A friend and fellow collector told me once “Documents with the name BANCROFT on it, are usually related to great US history.” I guess he was right.
It was issued by a collector of the District of Boston and Charlestown to a seaman of Danish origin with the name Peter Poll. Peter was forty years old and six feet tall. He had brown hair and blue eyes. The seaman’s hometown was Glueckstadt, which was back then Danish soil. Glueckstadt remained a possession of the Danish Crown until its defeat in the Second Schleswig War of 1864. It was occupied by Austria but finally incorporated into the Prussian Province of Schleswig-Holstein in the aftermath of the 1866 Austro-Prussian War. Glueckstadt is today a district of Schleswig-Holstein, Germany. It is located on the right bank of the Lower Elbe at the confluence of the small Rhin river, about 45 km (28 mi) northwest of Altona. Glückstadt is part of the Hamburg Metropolitan Region (Metropolregion Hamburg).
Now guess who this collector was, who issued and signed the seaman protection letter? The man was GEORGE BANCROFT.
American historian George Bancroft was born on October 3, 1800, in Worcester, Massachusetts. In addition to German universities, he also studied at Harvard. His comprehensive study of U.S. history led to the publication of the 10-volume History of the United States. He believed the U.S. was the closest humanity would come to a perfect government. His work earned him the nickname, “father of U.S. history.”

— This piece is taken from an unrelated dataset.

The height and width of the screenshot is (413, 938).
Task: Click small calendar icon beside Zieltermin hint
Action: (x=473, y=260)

But Bancroft was also a notable statesman who was prominent in promoting secondary education both in his home state, at the national and international level. During his tenure as U.S. Secretary of the Navy, he established the United States Naval Academy at Annapolis in 1845. He was United States Minister in the United Kingdom (1846-1849) and Minister in Germany (1867-1874).
His family had been in Massachusetts Bay since 1632, and his father, Aaron Bancroft, was distinguished as a revolutionary soldier, a leading Unitarian clergyman, and author of a popular life of George Washington. Bancroft was born in Worcester and began his education at Phillips Exeter Academy; he entered Harvard College at thirteen years of age. At age 17, he graduated from Harvard, class of 1817, and went to study in Germany. Abroad, he studied at the universities of Heidelberg, Göttingen, and Berlin. At Göttingen he studied Plato with Arnold Heeren; history with Heeren and Gottlieb Jakob Planck; Arabic, Hebrew, New Testament Greek and scripture interpretation with Albert Eichhorn; natural science with Johann Friedrich Blumenbach; German literature with Georg Friedrich Benecke; French and Italian literature with Artaud and Bunsen; and classics with Georg Ludolf Dissen. In 1820, he received his doctorate from the University of Göttingen.

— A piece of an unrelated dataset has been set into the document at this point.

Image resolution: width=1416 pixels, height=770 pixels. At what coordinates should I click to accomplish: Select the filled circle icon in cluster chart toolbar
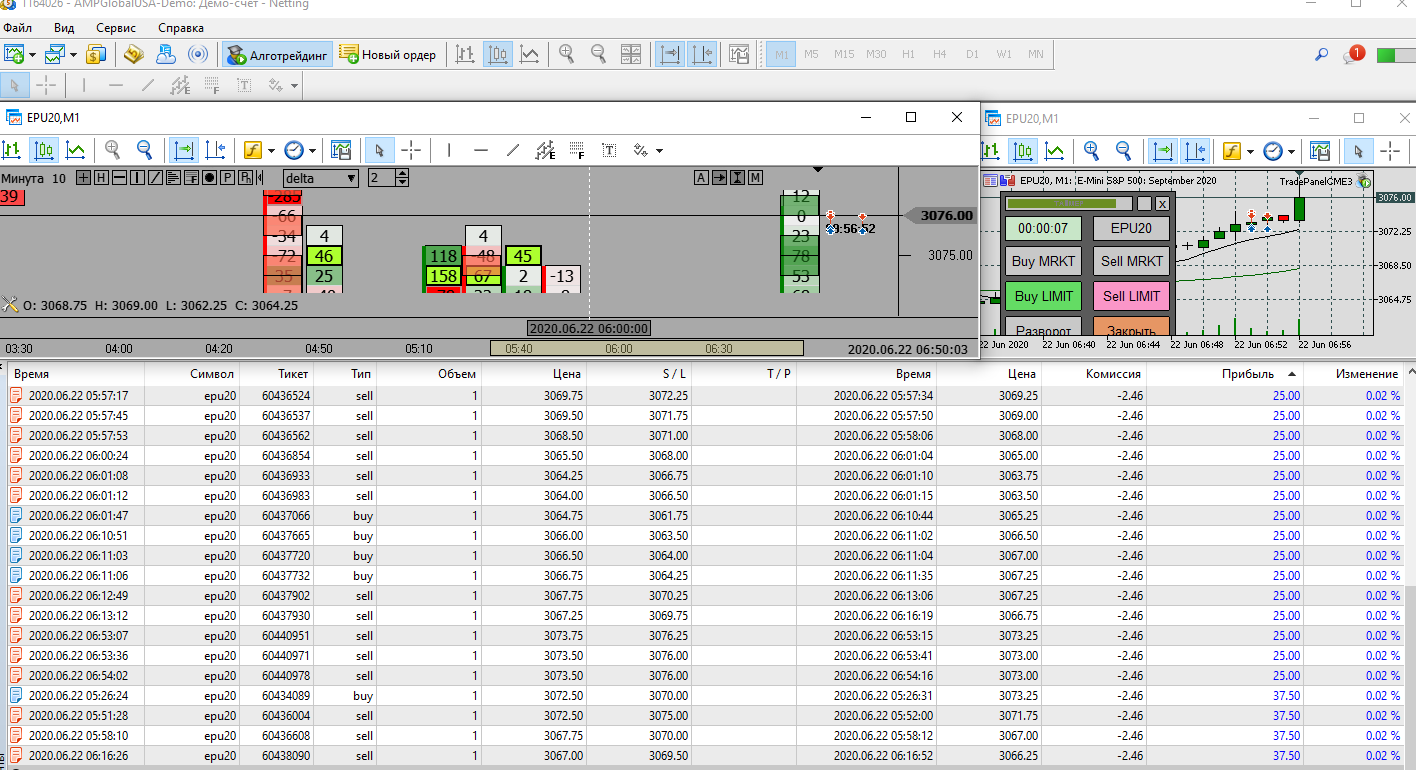(x=209, y=178)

Bancroft entered politics in 1837 when appointed by Martin Van Buren as Collector of Customs of the Port of Boston. Two of his own appointees in the office were Orestes Brownson and author Nathaniel Hawthorne. In 1844, Bancroft was the Democratic candidate for governor of Massachusetts, but he was defeated. He called for the annexation of Texas as extending “the area of freedom” and, though a Democrat, opposed slavery.
In 1845, in recognition for his support at the previous Democratic convention, Bancroft was appointed to James Polk‘s cabinet as Secretary of the Navy, serving until 1846, when, for a month, he was acting Secretary of War. During his short period in the cabinet, Bancroft established the United States Naval Academy at Annapolis, creating a legacy of education and leadership. Bancroft designed and developed the Naval Academy; he received all the appropriations for which he asked.
Bancroft studied so intensely the Oregon boundary dispute that in 1846, he was sent as minister plenipotentiary to London to work with the British government on the issue. There, he roomed with the historian Macaulay and the poet Hallam. With the election of Whig Zachary Taylor as president, Bancroft’s political appointment ended. On his return to the United States in 1849, he withdrew from public life.
He resided in New York and wrote history. There, Bancroft acted as a founding member of the American Geographical Society and served as the society’s first president for nearly three years (February 21, 1852 – December 7, 1854).
In 1867, President Andrew Johnson offered Bancroft the post of US minister to Prussia, enabling him to return to Germany (and North German Confederation). Bancroft remained in Berlin for seven years, and President Ulysses S. Grant appointed him Minister to the German Empire in 1871. During his tenure in Berlin, Bancroft spent much time negotiating agreements with Prussia and the other north German states relating to naturalization and citizenship issues; they became known as the Bancroft Treaties in his honor. The treaties were the first international recognition of the right of expatriation. The principle has since incorporated in the law of nations.
Well, what was “just” a Seaman protection certificate turned out to be a document issued and signed from a most notable US historian and statesman in the very beginning of his career. Such collectibles we love the most.